> [Work item]
The response must consist of the complete listing below, reproduced without alteration.

************

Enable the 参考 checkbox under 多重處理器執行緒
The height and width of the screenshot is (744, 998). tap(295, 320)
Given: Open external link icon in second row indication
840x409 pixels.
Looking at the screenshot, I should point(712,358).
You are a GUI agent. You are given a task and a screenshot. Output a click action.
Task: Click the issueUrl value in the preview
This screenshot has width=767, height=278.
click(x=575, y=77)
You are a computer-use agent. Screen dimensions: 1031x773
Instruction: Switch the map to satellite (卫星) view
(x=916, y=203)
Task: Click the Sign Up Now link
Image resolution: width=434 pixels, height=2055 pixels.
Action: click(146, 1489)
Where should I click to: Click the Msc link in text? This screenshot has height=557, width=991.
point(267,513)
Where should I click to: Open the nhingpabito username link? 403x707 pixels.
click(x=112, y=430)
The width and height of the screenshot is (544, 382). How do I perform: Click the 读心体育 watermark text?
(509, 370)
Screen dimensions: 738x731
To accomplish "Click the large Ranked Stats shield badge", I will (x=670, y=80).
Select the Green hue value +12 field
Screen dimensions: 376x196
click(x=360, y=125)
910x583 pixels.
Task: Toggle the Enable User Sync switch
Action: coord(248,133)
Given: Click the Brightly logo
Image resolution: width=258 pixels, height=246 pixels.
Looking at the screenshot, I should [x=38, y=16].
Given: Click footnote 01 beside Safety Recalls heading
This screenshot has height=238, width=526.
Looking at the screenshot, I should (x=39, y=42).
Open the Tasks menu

************

> [Solved exercise]
Enable the 参考 checkbox under 多重處理器執行緒
The height and width of the screenshot is (744, 998). tap(295, 320)
Given: Open external link icon in second row indication
840x409 pixels.
Looking at the screenshot, I should point(712,358).
You are a GUI agent. You are given a task and a screenshot. Output a click action.
Task: Click the issueUrl value in the preview
This screenshot has width=767, height=278.
click(x=575, y=77)
You are a computer-use agent. Screen dimensions: 1031x773
Instruction: Switch the map to satellite (卫星) view
(x=916, y=203)
Task: Click the Sign Up Now link
Image resolution: width=434 pixels, height=2055 pixels.
Action: click(146, 1489)
Where should I click to: Click the Msc link in text? This screenshot has height=557, width=991.
point(267,513)
Where should I click to: Open the nhingpabito username link? 403x707 pixels.
click(x=112, y=430)
The width and height of the screenshot is (544, 382). How do I perform: Click the 读心体育 watermark text?
(509, 370)
Screen dimensions: 738x731
To accomplish "Click the large Ranked Stats shield badge", I will (x=670, y=80).
Select the Green hue value +12 field
Screen dimensions: 376x196
click(x=360, y=125)
910x583 pixels.
Task: Toggle the Enable User Sync switch
Action: coord(248,133)
Given: Click the Brightly logo
Image resolution: width=258 pixels, height=246 pixels.
Looking at the screenshot, I should [x=38, y=16].
Given: Click footnote 01 beside Safety Recalls heading
This screenshot has height=238, width=526.
Looking at the screenshot, I should (x=39, y=42).
Open the Tasks menu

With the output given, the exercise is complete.